• PROBLEMA DA RISOLVERE:
Ristampa tutte queste voci tali e quali, riga per riga.

Dati sulla posizione di elementi e testo
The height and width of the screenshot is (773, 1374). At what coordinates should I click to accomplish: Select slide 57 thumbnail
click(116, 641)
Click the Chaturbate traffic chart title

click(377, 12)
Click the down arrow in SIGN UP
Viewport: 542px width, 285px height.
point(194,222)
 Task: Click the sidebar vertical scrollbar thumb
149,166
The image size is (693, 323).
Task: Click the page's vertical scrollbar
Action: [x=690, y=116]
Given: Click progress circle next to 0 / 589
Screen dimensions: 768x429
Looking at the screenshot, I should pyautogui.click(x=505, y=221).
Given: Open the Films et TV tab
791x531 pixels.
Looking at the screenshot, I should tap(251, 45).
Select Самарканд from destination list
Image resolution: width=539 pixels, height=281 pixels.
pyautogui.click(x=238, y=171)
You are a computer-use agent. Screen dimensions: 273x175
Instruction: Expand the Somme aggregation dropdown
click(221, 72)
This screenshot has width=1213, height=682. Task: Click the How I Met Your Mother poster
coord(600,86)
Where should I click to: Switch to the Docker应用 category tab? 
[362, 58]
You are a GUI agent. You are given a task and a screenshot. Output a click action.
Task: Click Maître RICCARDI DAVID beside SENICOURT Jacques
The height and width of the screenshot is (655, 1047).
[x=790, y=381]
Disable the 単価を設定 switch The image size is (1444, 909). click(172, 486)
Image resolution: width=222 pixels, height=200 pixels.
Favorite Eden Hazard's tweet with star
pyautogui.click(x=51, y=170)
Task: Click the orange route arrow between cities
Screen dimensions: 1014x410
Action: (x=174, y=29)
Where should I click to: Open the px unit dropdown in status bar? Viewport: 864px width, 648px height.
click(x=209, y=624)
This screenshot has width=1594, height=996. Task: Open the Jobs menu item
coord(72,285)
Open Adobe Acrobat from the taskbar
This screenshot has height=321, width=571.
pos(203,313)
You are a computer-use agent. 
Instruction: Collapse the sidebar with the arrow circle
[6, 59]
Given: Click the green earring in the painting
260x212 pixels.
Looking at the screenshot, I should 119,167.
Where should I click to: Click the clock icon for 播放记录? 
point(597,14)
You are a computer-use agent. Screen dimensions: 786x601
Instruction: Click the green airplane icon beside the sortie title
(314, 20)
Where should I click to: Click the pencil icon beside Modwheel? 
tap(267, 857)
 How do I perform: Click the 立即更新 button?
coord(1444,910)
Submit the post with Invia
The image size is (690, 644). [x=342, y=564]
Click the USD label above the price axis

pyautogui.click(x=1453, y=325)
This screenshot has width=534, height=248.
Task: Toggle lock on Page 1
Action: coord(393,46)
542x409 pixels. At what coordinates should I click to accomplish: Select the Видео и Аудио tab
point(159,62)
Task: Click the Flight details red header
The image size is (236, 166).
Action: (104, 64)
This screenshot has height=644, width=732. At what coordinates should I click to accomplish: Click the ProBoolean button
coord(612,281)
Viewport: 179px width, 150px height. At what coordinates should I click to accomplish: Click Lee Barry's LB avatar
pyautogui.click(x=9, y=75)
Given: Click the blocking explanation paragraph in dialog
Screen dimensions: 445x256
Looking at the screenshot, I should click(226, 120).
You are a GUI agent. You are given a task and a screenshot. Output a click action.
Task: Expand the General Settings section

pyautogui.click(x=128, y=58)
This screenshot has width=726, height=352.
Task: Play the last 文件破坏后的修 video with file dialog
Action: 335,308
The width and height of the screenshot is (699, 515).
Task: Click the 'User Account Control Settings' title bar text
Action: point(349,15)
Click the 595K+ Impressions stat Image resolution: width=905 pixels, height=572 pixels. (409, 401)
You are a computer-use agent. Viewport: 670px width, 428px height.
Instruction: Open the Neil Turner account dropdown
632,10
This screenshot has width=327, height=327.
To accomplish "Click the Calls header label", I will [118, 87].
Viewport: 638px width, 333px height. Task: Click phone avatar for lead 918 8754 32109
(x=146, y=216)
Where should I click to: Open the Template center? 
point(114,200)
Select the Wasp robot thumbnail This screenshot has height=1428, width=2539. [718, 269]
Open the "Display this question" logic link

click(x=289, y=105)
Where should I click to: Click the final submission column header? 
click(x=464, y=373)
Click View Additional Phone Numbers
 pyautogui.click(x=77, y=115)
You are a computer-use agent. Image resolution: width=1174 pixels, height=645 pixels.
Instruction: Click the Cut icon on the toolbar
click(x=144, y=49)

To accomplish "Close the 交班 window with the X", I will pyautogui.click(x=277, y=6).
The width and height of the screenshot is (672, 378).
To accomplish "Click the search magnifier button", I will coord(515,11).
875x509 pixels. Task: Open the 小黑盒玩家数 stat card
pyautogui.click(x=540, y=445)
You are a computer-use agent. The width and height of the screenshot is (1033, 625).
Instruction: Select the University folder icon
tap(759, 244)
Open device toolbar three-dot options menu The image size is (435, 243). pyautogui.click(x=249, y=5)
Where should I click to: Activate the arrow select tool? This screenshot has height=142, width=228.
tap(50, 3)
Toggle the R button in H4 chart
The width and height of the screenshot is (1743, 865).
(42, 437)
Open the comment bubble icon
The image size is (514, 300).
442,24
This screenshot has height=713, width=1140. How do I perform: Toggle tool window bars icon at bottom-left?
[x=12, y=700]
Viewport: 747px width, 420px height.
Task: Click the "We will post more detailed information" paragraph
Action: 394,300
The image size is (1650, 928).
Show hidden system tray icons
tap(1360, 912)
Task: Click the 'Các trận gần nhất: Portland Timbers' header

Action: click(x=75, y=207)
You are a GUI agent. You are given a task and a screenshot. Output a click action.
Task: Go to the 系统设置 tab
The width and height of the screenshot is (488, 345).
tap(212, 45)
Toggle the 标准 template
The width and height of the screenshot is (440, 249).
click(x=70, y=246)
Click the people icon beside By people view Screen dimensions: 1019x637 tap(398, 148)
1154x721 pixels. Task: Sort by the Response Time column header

• SOLUZIONE:
The height and width of the screenshot is (773, 1374). At what coordinates should I click to accomplish: Select slide 57 thumbnail
click(116, 641)
Click the Chaturbate traffic chart title

click(377, 12)
Click the down arrow in SIGN UP
Viewport: 542px width, 285px height.
point(194,222)
 Task: Click the sidebar vertical scrollbar thumb
149,166
The image size is (693, 323).
Task: Click the page's vertical scrollbar
Action: [x=690, y=116]
Given: Click progress circle next to 0 / 589
Screen dimensions: 768x429
Looking at the screenshot, I should pyautogui.click(x=505, y=221).
Given: Open the Films et TV tab
791x531 pixels.
Looking at the screenshot, I should tap(251, 45).
Select Самарканд from destination list
Image resolution: width=539 pixels, height=281 pixels.
pyautogui.click(x=238, y=171)
You are a computer-use agent. Screen dimensions: 273x175
Instruction: Expand the Somme aggregation dropdown
click(221, 72)
This screenshot has width=1213, height=682. Task: Click the How I Met Your Mother poster
coord(600,86)
Where should I click to: Switch to the Docker应用 category tab? 
[362, 58]
You are a GUI agent. You are given a task and a screenshot. Output a click action.
Task: Click Maître RICCARDI DAVID beside SENICOURT Jacques
The height and width of the screenshot is (655, 1047).
[x=790, y=381]
Disable the 単価を設定 switch The image size is (1444, 909). click(172, 486)
Image resolution: width=222 pixels, height=200 pixels.
Favorite Eden Hazard's tweet with star
pyautogui.click(x=51, y=170)
Task: Click the orange route arrow between cities
Screen dimensions: 1014x410
Action: (x=174, y=29)
Where should I click to: Open the px unit dropdown in status bar? Viewport: 864px width, 648px height.
click(x=209, y=624)
This screenshot has width=1594, height=996. Task: Open the Jobs menu item
coord(72,285)
Open Adobe Acrobat from the taskbar
This screenshot has height=321, width=571.
pos(203,313)
You are a computer-use agent. 
Instruction: Collapse the sidebar with the arrow circle
[6, 59]
Given: Click the green earring in the painting
260x212 pixels.
Looking at the screenshot, I should 119,167.
Where should I click to: Click the clock icon for 播放记录? 
point(597,14)
You are a computer-use agent. Screen dimensions: 786x601
Instruction: Click the green airplane icon beside the sortie title
(314, 20)
Where should I click to: Click the pencil icon beside Modwheel? 
tap(267, 857)
 How do I perform: Click the 立即更新 button?
coord(1444,910)
Submit the post with Invia
The image size is (690, 644). [x=342, y=564]
Click the USD label above the price axis

pyautogui.click(x=1453, y=325)
This screenshot has width=534, height=248.
Task: Toggle lock on Page 1
Action: coord(393,46)
542x409 pixels. At what coordinates should I click to accomplish: Select the Видео и Аудио tab
point(159,62)
Task: Click the Flight details red header
The image size is (236, 166).
Action: (104, 64)
This screenshot has height=644, width=732. At what coordinates should I click to accomplish: Click the ProBoolean button
coord(612,281)
Viewport: 179px width, 150px height. At what coordinates should I click to accomplish: Click Lee Barry's LB avatar
pyautogui.click(x=9, y=75)
Given: Click the blocking explanation paragraph in dialog
Screen dimensions: 445x256
Looking at the screenshot, I should click(226, 120).
You are a GUI agent. You are given a task and a screenshot. Output a click action.
Task: Expand the General Settings section

pyautogui.click(x=128, y=58)
This screenshot has width=726, height=352.
Task: Play the last 文件破坏后的修 video with file dialog
Action: 335,308
The width and height of the screenshot is (699, 515).
Task: Click the 'User Account Control Settings' title bar text
Action: point(349,15)
Click the 595K+ Impressions stat Image resolution: width=905 pixels, height=572 pixels. (409, 401)
You are a computer-use agent. Viewport: 670px width, 428px height.
Instruction: Open the Neil Turner account dropdown
632,10
This screenshot has width=327, height=327.
To accomplish "Click the Calls header label", I will [118, 87].
Viewport: 638px width, 333px height. Task: Click phone avatar for lead 918 8754 32109
(x=146, y=216)
Where should I click to: Open the Template center? 
point(114,200)
Select the Wasp robot thumbnail This screenshot has height=1428, width=2539. [718, 269]
Open the "Display this question" logic link

click(x=289, y=105)
Where should I click to: Click the final submission column header? 
click(x=464, y=373)
Click View Additional Phone Numbers
 pyautogui.click(x=77, y=115)
You are a computer-use agent. Image resolution: width=1174 pixels, height=645 pixels.
Instruction: Click the Cut icon on the toolbar
click(x=144, y=49)

To accomplish "Close the 交班 window with the X", I will pyautogui.click(x=277, y=6).
The width and height of the screenshot is (672, 378).
To accomplish "Click the search magnifier button", I will coord(515,11).
875x509 pixels. Task: Open the 小黑盒玩家数 stat card
pyautogui.click(x=540, y=445)
You are a computer-use agent. The width and height of the screenshot is (1033, 625).
Instruction: Select the University folder icon
tap(759, 244)
Open device toolbar three-dot options menu The image size is (435, 243). pyautogui.click(x=249, y=5)
Where should I click to: Activate the arrow select tool? This screenshot has height=142, width=228.
tap(50, 3)
Toggle the R button in H4 chart
The width and height of the screenshot is (1743, 865).
(42, 437)
Open the comment bubble icon
The image size is (514, 300).
442,24
This screenshot has height=713, width=1140. How do I perform: Toggle tool window bars icon at bottom-left?
[x=12, y=700]
Viewport: 747px width, 420px height.
Task: Click the "We will post more detailed information" paragraph
Action: 394,300
The image size is (1650, 928).
Show hidden system tray icons
tap(1360, 912)
Task: Click the 'Các trận gần nhất: Portland Timbers' header

Action: click(x=75, y=207)
You are a GUI agent. You are given a task and a screenshot. Output a click action.
Task: Go to the 系统设置 tab
The width and height of the screenshot is (488, 345).
tap(212, 45)
Toggle the 标准 template
The width and height of the screenshot is (440, 249).
click(x=70, y=246)
Click the people icon beside By people view Screen dimensions: 1019x637 tap(398, 148)
1154x721 pixels. Task: Sort by the Response Time column header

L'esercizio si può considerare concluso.